== TEXT TO READ ==

'''

The Adventures of Captain Zoom in Outer Space is a 1995 science fiction/comedy television film.

This film follows the adventures of 1950s actor Ty Farrell (Riordan), who plays the title character in a Captain Video-like early television program, The Adventures of Captain Zoom in Outer Space.

Plot

On the distant planet Pangea, a transmission of the TV series The Adventures of Captain Zoom in Outer Space is seen by the child genius brother of native forces leader Tyra. Tyra  has been captured by the tyrannical Lord Vox of Vestron whose people, subsequent to some global catastrophe, migrated to the stars from Pangea thousands of years ago and now seeks to recover the lost ancient knowledge of their people.

Lord Vox intends to do this by conquering Pangea, their old homeworld, and with the knowledge, rebuild it as the seat of his empire. In his desperation, Tyra's brother brings Captain Zoom to Pangea with hopes that he can save his sister and defeat the Vestrons. Unfortunately, the actor playing Captain Zoom possess none of the heroic qualities of Zoom but is instead arrogant and egotistical.

Though Captain Zoom is reluctant to lead the natives, his attempts to explain that he is only an actor leads the natives to believe he is a spy because he "is paid to pretend to be other people". He quickly backtracks, pretending that he was testing them, and through various adventures and using his old television stories as inspiration, he leads the natives to a victory by default as Lord Vox is turned into a statue by an ancient guardian.

'''

== DATA SHOWN ==
'''

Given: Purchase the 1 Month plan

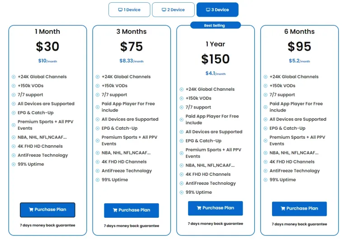Looking at the screenshot, I should [x=47, y=210].
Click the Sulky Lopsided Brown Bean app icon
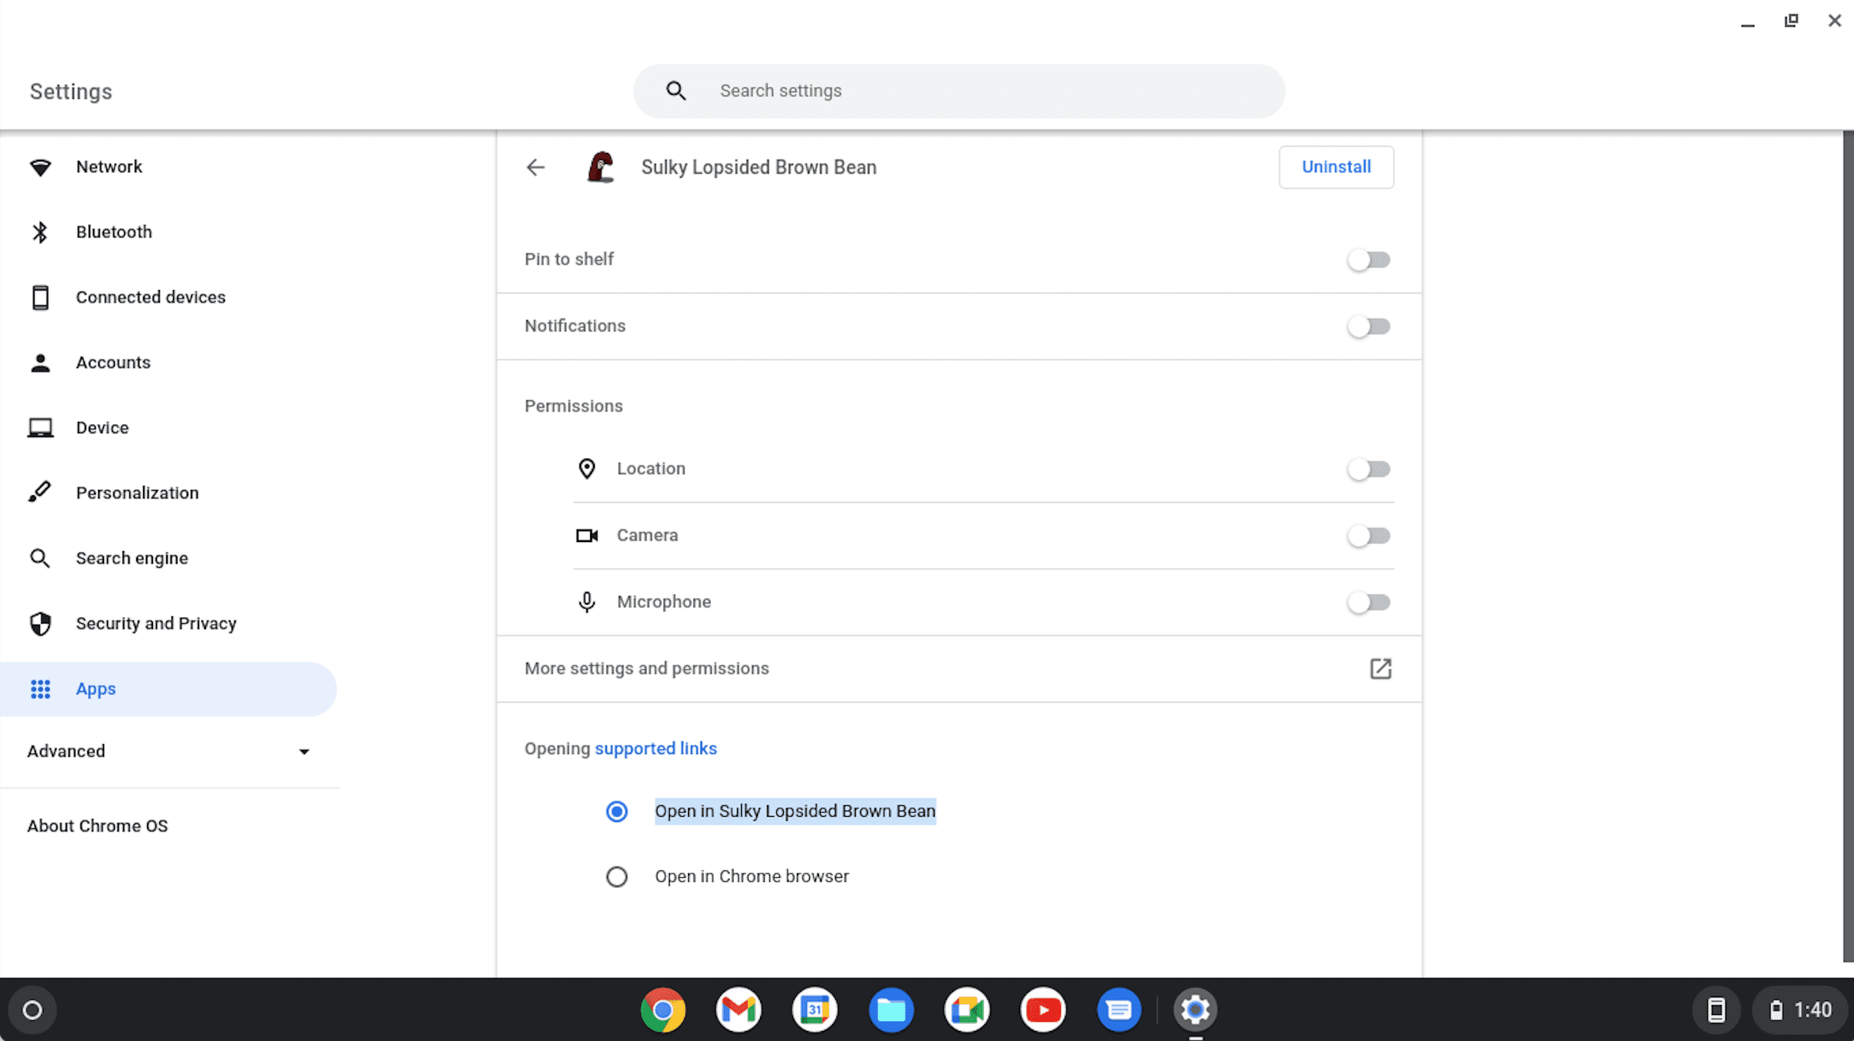 (599, 167)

'''

== REQUIREMENT ==
Pick up the Captain Zoom film summary after its final sentence and write what comes next.

== REPLY TO THE TASK ==
Cast
 Nichelle Nichols as Sagan, High Priestess of Pangea
 Ron Perlman as Lord Vox of Vestron
 Daniel Riordan as Ty Farrell / Captain Zoom
 Liz Vassey as Princess Tyra, Native Leader of Pangea
 Gia Carides as Vesper, High Priestess of Vestron

Production

Made as a two hour movie in Vancouver by Telvan Prods for the MCA-TV Action Pack. Made  as an action adventure comedy. The design of the ships was partially based on the book focusing on the 1950s Cars Detroit Never Made.  The creators desired to pay homage to Buck Rogers and Flash Gordon. It was hoped the movie would lead to more movies or a series  Perlman said the movie was a lot of fun to make and hoped it led to a series, which was still under discussion in 1998.

Reception

Variety liked the movie, especially the snappy dialogue and the comments made by the actor as it relates to his profession. The special effects were also noted as good, especially as the budget was low. (The budget was $4 million)  Radio Times gave the movie 2 out of 5 stars.

See also 
 Galaxy Quest – a comedy film about aliens that mistake science fiction actors for their characters, parodies Star Trek.
 Redshirts – a comedy novel about life on board a spaceship where wearing a red shirt can prove fatal, parodies Star Trek.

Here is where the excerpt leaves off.